It has been exactly one year since Hurricane Sandy first hit the coastline of the United States. Much of the news media last October covered Hurricane Sandy and the damage that it caused. With all the focus on such a serious event it was important that brands and companies remained sensitive to the issue at hand. However this is exactly what several brands, including American Apparel, did not do. American Apparel was criticized for their promotion of their “Sandy Sale” during the storm. The ad stated, “In case you’re bored during the storm just Enter SANDYSALE at Checkout.” The sale was only available in the states that were most impacted by the storm, which included Connecticut, Delaware, Massachusetts, North Carolina, New Jersey, New York, Pennsylvania, Virginia, and Maryland.
During this disaster consumers were most likely expecting to see messages that were heartfelt and encouraging, not promotional social media ads for clothing companies. This violation of expectancies caused by American Apparel created negative backlash from not only their consumers, but also the public. The Expectancy Violation Theory states that the outcome of negative communication may result in uncertainty in people’s behavior. A consumer replied to American Apparel’s ad by tweeting that she will forever boycott their stores. This consumer, along with many others, probably became uncertain if they wanted to purchase from this brand in the future.
Another aspect of the Expectancy Violations Theory explains that reward from the violation can be either negative or positive. In American Apparel’s case, the ‘reward’ was negative. In most cases, a negative reward is met by socially acceptable behavior in attempt to correct any violation, but the CEO of American Apparel did the exact opposite. In response to the unfavorable backlash, he stated that, “I don’t think our marketing guys made a mistake. Part of what you want to do in these events is keep the wheels of commerce going,” he told Business Week. “People shopped on it. We generated tens of thousands of dollars from the sale, but we’ll probably lose a million dollars from this (storm) event at a minimum. We’re here to sell clothing. I’m sleeping well at night knowing this was not a serious matter.”

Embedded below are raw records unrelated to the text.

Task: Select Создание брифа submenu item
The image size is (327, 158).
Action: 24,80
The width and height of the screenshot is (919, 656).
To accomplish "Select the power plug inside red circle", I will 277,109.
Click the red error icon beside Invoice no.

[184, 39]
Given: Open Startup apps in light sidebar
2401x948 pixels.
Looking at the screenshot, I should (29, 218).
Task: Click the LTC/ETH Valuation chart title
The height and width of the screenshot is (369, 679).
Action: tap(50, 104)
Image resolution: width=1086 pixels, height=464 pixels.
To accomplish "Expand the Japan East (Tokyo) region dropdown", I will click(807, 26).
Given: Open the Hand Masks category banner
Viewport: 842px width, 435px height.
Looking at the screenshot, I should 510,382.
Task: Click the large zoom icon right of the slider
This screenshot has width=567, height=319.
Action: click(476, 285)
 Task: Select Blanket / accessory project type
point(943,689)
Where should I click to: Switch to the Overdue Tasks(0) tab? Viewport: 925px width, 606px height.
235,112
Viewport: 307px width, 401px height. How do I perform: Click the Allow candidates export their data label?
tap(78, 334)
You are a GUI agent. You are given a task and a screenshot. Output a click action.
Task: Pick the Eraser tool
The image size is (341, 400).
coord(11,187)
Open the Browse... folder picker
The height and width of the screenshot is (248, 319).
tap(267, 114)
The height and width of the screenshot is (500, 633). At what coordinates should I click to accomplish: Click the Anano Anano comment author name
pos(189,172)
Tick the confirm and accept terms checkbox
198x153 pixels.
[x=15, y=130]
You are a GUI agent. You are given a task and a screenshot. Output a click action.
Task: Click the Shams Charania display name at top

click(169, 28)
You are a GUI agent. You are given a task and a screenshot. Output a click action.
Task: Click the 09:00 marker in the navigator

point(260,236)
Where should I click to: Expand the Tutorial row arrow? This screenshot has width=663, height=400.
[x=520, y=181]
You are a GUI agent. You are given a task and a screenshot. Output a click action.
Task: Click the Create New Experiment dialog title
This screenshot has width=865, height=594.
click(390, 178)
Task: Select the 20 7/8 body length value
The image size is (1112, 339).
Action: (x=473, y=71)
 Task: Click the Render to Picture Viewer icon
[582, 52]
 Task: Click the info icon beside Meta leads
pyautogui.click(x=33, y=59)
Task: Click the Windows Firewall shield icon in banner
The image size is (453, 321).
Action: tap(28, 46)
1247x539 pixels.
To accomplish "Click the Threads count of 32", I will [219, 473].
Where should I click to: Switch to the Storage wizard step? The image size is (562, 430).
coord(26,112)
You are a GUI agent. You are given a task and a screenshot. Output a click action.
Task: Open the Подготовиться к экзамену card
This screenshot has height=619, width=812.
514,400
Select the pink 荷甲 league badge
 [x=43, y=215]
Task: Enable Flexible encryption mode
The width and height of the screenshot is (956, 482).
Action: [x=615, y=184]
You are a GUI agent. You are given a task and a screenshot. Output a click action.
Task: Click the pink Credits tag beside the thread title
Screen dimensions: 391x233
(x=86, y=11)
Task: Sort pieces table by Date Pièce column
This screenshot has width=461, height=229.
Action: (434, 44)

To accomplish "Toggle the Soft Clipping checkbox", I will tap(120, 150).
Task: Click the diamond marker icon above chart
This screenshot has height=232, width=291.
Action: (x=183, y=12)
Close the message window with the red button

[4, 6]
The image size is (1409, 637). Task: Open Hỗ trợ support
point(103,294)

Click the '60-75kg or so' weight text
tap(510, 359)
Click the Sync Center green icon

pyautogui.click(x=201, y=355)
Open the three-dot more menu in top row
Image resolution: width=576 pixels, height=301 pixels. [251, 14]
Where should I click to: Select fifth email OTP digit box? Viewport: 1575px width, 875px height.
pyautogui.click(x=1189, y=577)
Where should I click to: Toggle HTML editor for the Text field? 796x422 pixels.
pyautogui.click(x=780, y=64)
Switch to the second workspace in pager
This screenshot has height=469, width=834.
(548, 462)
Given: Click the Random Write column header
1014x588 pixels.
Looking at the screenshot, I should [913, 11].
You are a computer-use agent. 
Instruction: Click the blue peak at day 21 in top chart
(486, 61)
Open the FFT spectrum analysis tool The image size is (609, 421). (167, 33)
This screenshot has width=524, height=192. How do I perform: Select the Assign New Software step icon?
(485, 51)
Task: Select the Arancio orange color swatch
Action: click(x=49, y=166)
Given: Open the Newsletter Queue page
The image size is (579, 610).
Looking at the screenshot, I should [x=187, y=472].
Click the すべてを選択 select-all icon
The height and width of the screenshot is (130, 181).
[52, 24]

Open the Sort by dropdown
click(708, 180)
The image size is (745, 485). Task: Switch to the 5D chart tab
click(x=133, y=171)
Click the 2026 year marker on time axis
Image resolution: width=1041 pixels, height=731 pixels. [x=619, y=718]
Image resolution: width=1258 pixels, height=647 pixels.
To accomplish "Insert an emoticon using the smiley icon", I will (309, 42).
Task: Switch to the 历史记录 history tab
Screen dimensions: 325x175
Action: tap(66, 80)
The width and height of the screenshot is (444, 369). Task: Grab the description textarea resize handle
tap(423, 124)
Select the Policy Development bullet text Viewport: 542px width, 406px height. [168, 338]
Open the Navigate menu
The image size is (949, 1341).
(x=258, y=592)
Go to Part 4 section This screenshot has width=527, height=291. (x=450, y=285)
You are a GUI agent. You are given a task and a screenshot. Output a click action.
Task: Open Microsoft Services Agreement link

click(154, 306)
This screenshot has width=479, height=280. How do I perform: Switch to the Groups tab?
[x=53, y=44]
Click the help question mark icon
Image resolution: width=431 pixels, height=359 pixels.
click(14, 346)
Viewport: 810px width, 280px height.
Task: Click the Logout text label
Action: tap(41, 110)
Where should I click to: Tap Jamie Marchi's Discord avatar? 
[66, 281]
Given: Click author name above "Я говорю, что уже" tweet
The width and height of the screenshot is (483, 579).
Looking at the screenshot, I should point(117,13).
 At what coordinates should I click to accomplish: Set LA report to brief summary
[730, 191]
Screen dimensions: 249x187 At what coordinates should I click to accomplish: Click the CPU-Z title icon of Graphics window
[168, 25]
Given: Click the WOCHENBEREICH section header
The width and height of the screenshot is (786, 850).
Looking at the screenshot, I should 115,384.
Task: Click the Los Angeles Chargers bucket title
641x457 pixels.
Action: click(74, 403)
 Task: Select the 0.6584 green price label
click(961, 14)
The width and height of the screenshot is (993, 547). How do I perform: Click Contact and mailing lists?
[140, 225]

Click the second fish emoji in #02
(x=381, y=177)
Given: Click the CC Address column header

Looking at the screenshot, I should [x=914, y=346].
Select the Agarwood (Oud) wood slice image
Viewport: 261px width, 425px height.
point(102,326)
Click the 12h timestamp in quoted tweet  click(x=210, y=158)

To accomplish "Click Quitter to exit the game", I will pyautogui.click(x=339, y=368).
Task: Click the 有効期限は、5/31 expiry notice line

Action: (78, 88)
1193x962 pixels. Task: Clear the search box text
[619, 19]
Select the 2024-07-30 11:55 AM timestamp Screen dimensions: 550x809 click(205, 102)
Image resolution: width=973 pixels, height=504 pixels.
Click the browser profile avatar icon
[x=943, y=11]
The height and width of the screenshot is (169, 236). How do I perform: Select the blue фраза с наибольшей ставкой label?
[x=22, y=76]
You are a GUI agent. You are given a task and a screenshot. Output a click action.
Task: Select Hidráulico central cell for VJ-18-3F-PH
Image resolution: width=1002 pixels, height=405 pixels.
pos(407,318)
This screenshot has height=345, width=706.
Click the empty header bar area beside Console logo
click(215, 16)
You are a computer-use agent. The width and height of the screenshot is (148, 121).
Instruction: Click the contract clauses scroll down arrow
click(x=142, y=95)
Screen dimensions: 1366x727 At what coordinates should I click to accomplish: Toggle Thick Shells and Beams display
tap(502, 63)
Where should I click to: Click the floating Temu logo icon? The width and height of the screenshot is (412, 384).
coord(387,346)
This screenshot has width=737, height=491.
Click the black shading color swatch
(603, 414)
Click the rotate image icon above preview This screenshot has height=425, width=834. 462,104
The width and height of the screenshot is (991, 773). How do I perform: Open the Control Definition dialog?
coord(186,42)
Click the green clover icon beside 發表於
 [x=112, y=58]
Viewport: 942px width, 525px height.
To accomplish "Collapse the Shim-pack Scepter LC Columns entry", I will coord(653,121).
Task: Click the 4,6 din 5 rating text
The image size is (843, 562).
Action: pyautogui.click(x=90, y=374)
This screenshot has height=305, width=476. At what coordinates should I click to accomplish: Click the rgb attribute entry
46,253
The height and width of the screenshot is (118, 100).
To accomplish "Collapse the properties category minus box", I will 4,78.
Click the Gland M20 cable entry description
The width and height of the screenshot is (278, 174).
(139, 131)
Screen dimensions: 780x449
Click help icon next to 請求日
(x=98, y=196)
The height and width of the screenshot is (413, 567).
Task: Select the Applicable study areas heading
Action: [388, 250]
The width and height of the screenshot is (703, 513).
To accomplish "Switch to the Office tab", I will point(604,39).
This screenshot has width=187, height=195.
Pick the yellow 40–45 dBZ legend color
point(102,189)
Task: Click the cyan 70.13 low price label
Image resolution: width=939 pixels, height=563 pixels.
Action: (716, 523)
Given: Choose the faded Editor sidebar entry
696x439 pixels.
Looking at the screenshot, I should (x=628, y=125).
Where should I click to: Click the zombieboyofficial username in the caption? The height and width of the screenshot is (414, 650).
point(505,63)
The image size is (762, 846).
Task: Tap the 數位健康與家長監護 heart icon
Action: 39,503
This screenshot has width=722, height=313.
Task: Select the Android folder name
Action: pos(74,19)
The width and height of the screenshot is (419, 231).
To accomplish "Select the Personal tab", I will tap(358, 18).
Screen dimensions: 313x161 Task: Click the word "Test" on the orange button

Over the years, “Made in the U.S.A.” has become American Apparel’s trademark marketing approach, but in this particular situation, nothing could be less depicting of American ideals and morals than this failed attempt to generate income. This and other failed public relations ventures should be seen as an example of what not to do during a national crisis. The way we see it, during crises, PR specialists and media relations professionals should proceed in one of two ways. Either stray away from social media, or only produce messages that do not promote one’s brand. In the long run, this situation did not make a lasting impact on American Apparel, but if you were the CEO, how would you have responded to this negative feedback? When have other brands violated your expectancies in a positive or negative way?